In una delle nuvole è lo stesso Lucas a spiegare il motivo di quella scelta “volevo che il film fosse mio, ma volevo anche la libertà di stampare poster e magliette, materiali promozionali nel caso in cui lo studio non avesse creduto nel film”. Inizialmente nessuno credette nella visione di Lucas, ma presto le aziende dovettero ricredersi. Il film fu un successo straordinario, i cinema furono presi d’assalto e la Kenner iniziò la produzione dei personaggi della saga, dei gadget, delle magliette. In un anno, nel 1978, le vendite avevano oltrepassato i 200 milioni di dollari, per poi raddoppiare in 3 anni. La produzione americana di pupazzi non bastava a soddisfare la domanda, tanto che l’azienda decise di spostare tutto prima a Hong Kong e poi nella Cina continentale.

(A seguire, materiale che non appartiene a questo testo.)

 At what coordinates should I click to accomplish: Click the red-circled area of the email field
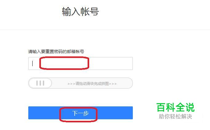pyautogui.click(x=64, y=63)
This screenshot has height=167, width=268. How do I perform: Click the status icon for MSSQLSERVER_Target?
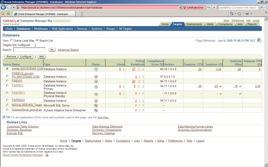pyautogui.click(x=96, y=105)
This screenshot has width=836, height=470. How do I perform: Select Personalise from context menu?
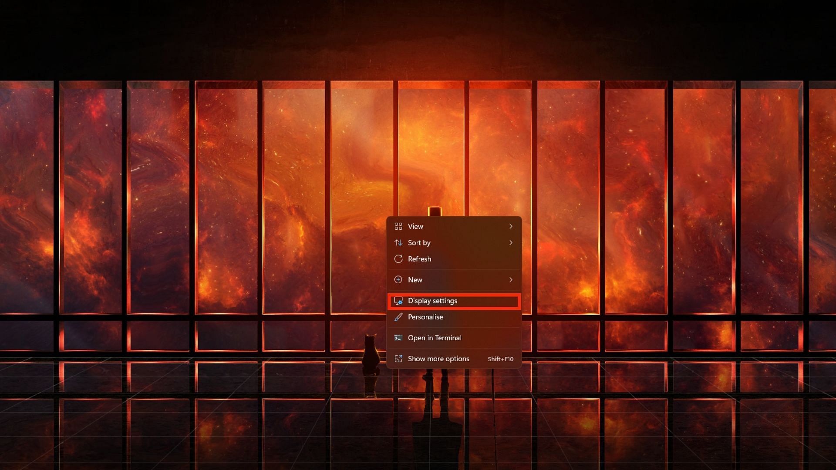tap(425, 316)
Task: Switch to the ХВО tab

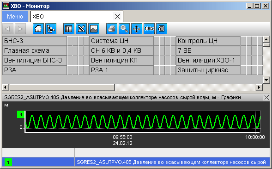Action: 72,17
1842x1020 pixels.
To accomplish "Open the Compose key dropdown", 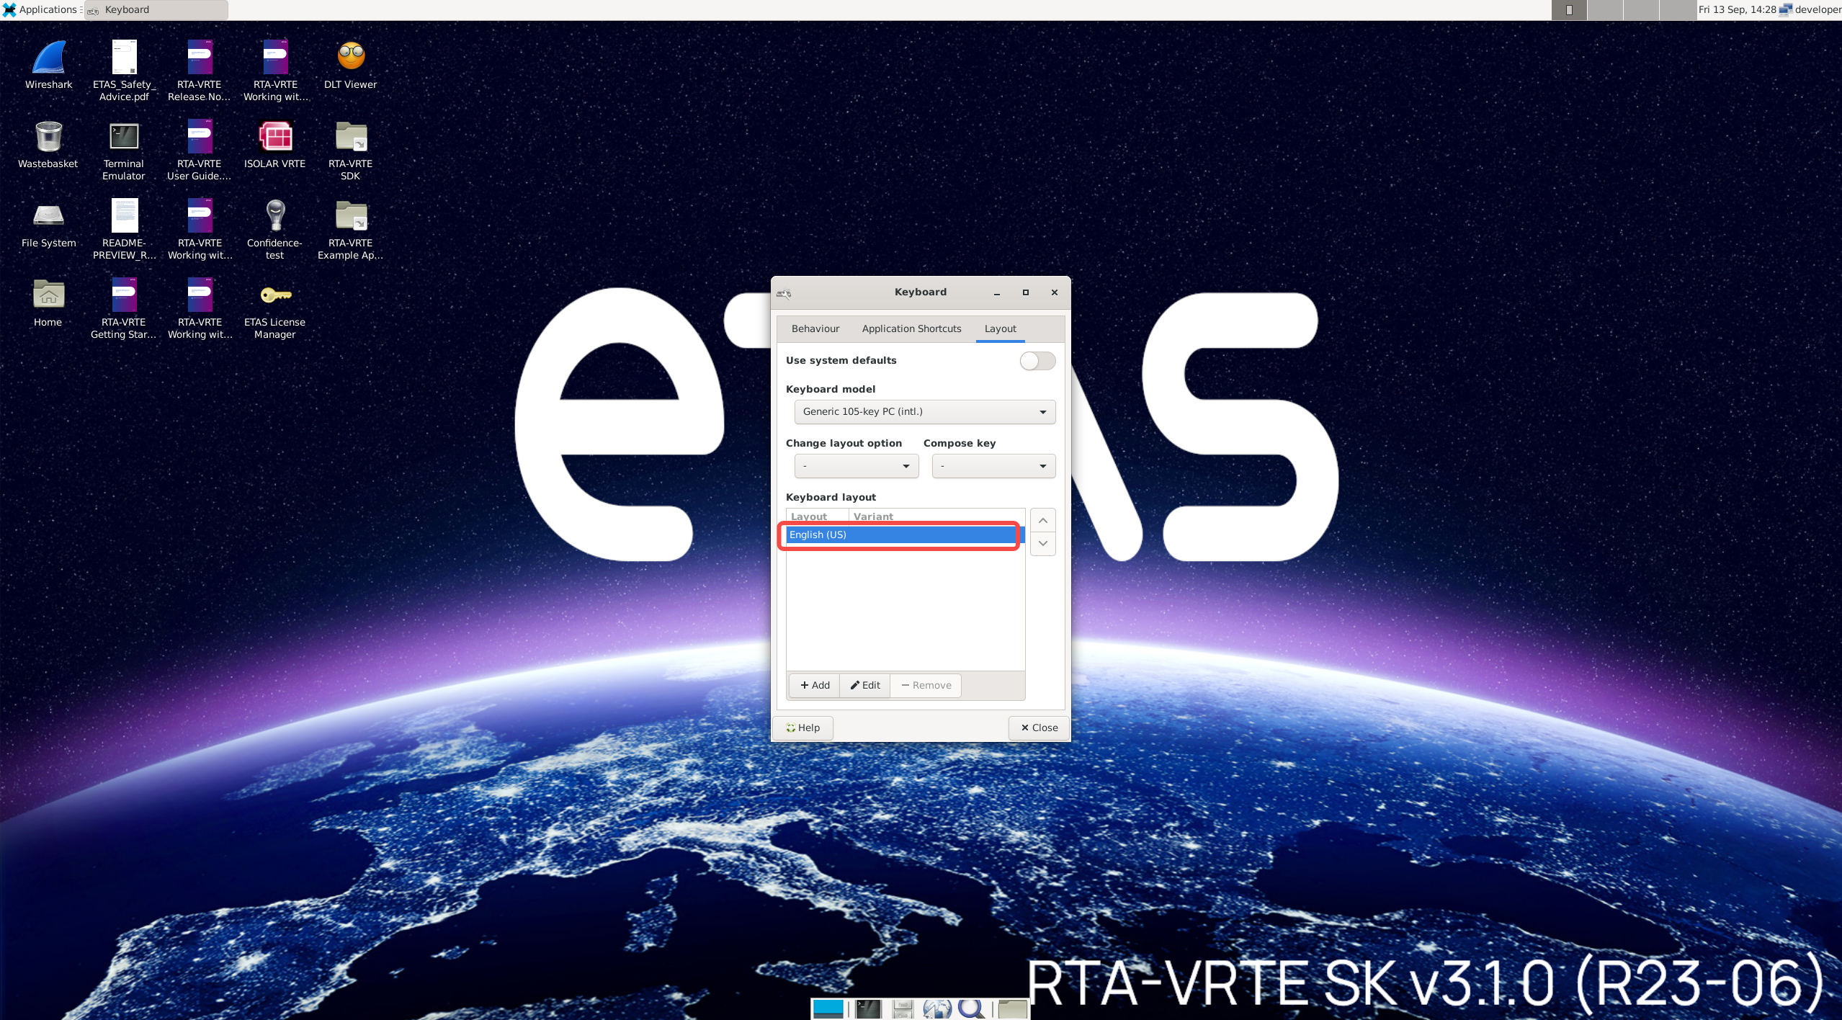I will click(x=993, y=466).
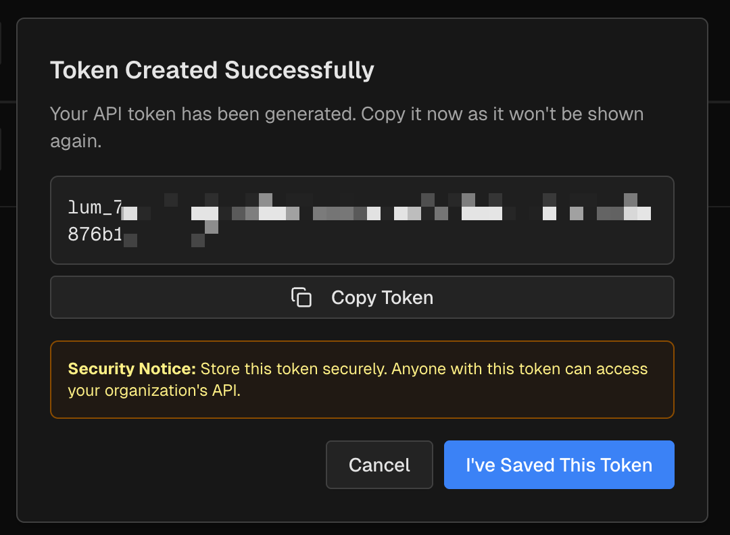This screenshot has height=535, width=730.
Task: Click the copy icon beside Copy Token
Action: point(301,297)
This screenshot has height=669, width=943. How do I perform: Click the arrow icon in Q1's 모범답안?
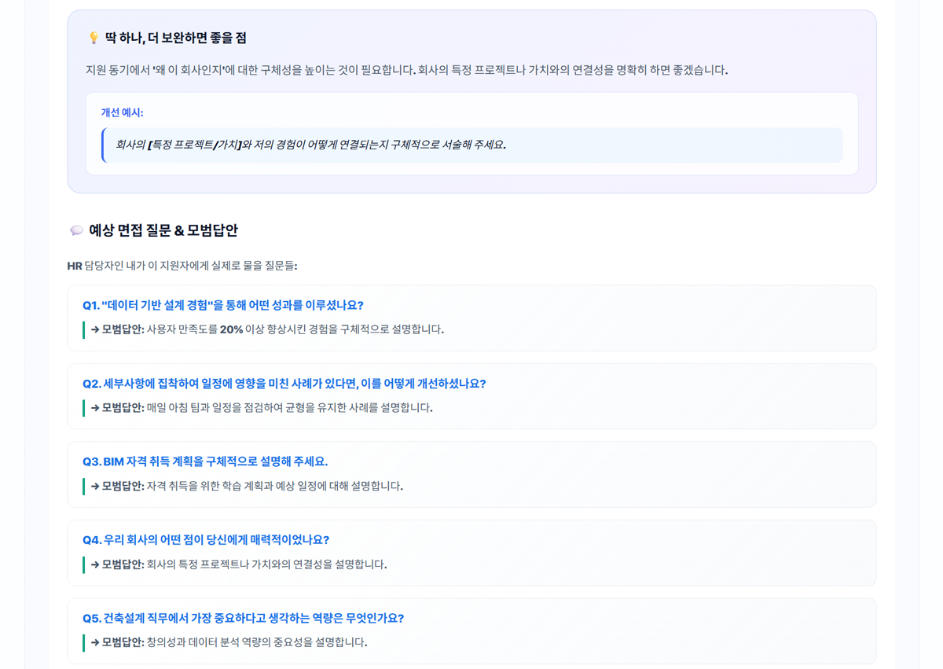[x=94, y=329]
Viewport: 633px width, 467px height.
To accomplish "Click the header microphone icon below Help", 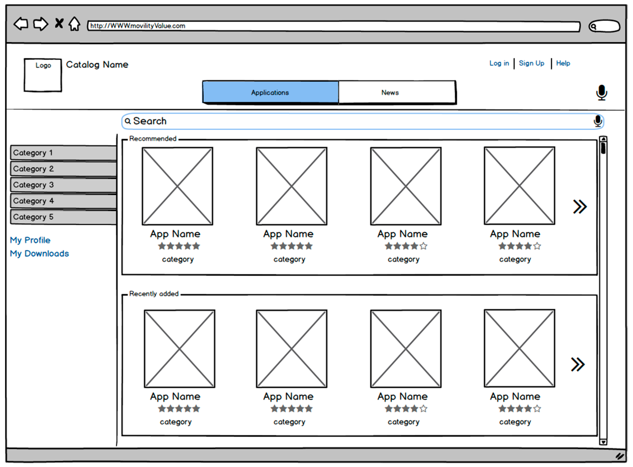I will coord(601,92).
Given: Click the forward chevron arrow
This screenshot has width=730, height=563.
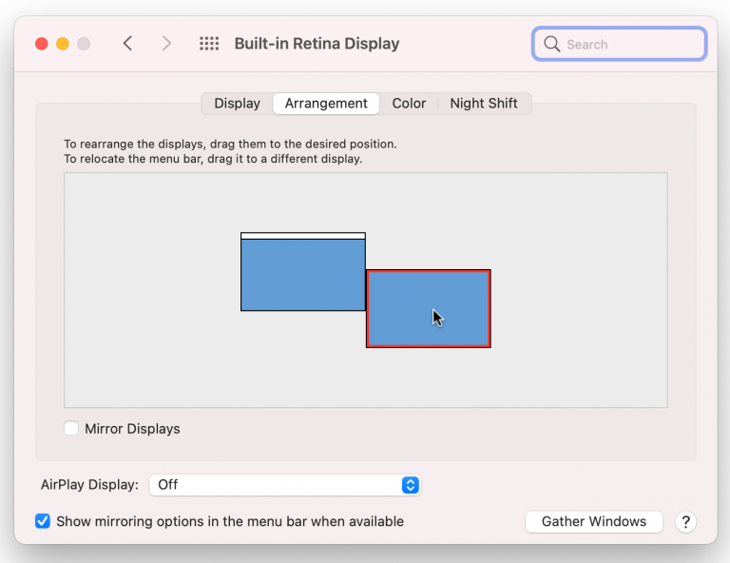Looking at the screenshot, I should pos(166,44).
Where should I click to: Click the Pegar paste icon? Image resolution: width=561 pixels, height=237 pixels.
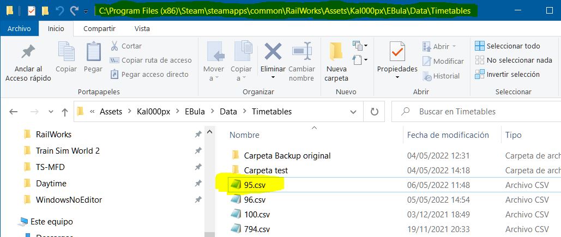[93, 52]
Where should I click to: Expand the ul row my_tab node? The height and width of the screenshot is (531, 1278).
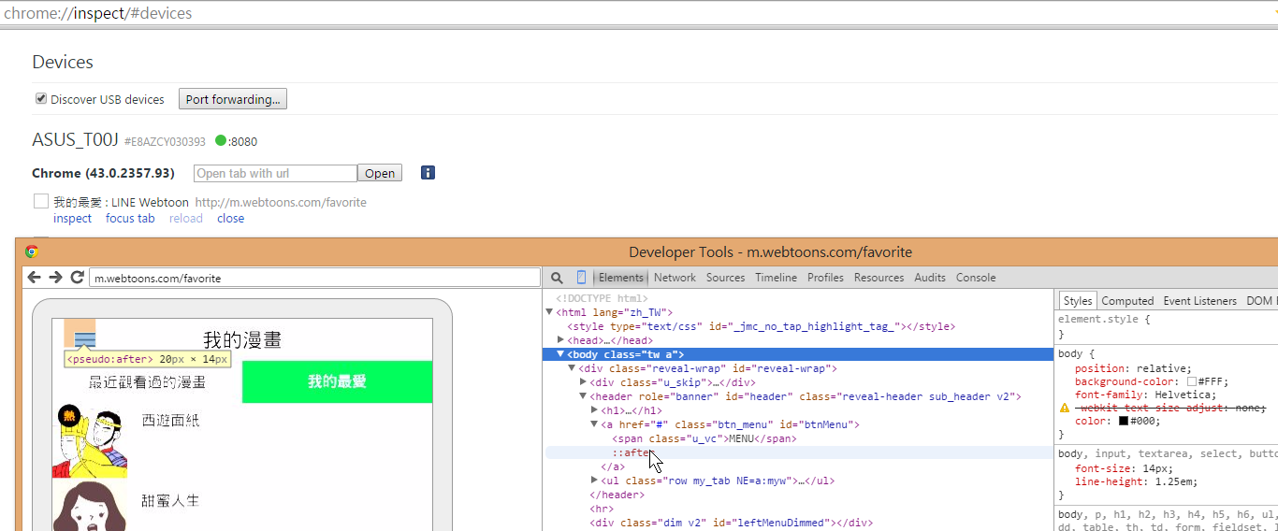583,481
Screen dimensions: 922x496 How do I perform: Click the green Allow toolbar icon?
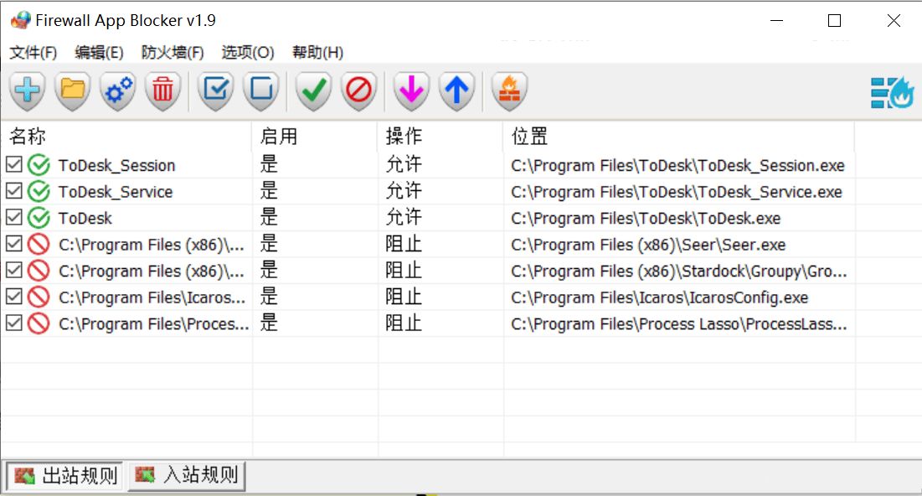pyautogui.click(x=312, y=92)
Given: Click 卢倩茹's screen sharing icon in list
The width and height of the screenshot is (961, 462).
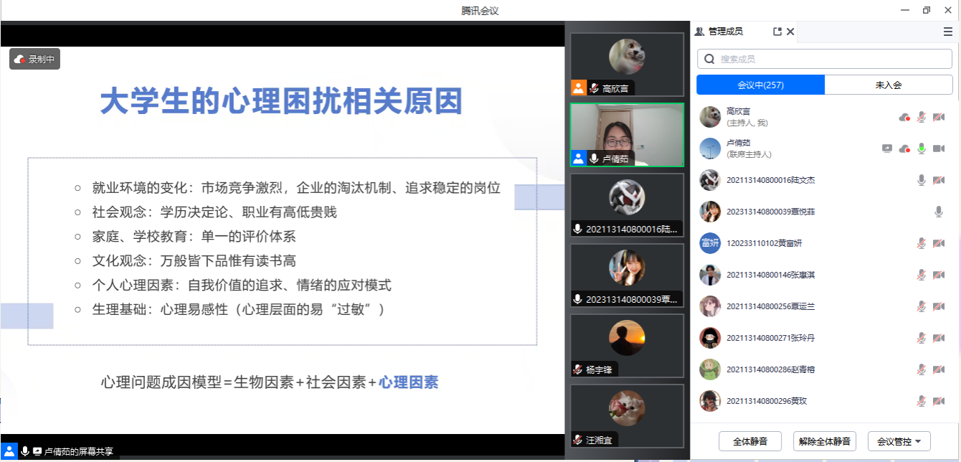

Grazie al business dell’immaginazione si è avuto il primo esperimento di mercato globalizzato. Pensato in America, prodotto in Cina a costi minori.
Per capire quanto Star Wars abbia plasmato i ricordi di quei ragazzi di allora, basta osservare quello che è accaduto nel 1997, quando nelle sale è tornata una riedizione del film di Lucas (e il relativo merchandising). Ci fu lo stesso effetto, ora in coda c’erano i ragazzi di ieri che accompagnavano una nuova generazione di spettatori, i loro figli. Il film è servito a ricucire due generazioni, a unirli con il potere della fantasia, proprio come accade con i film Disney.
Con lo stesso scopo proprio, nel 2013, uscì con un film dal titolo “Saving Mr. Banks” che raccontava al pubblico come Disney ottenne i diritti di Mary Poppins. Stava raccontando al pubblico di bambini che aveva amato la Tata volante come quella storia era arrivata sugli schermi, suscitando ancora nuove emozioni legate a quel personaggio, riconnettendo un pubblico oramai cresciuto alle sensazioni di quella fiaba, ma con una narrazione più adulta.
Per questo quello proposto da Brown è un saggio illuminante, a tratti doloroso perché svela come il marketing abbia usato la fantasia di miliardi di bambini a mero scopo commerciale. Tuttavia c’è quella parte di noi, dei bambini che siamo stati che non metterà mai in discussione i poteri dei nostri super-eroi.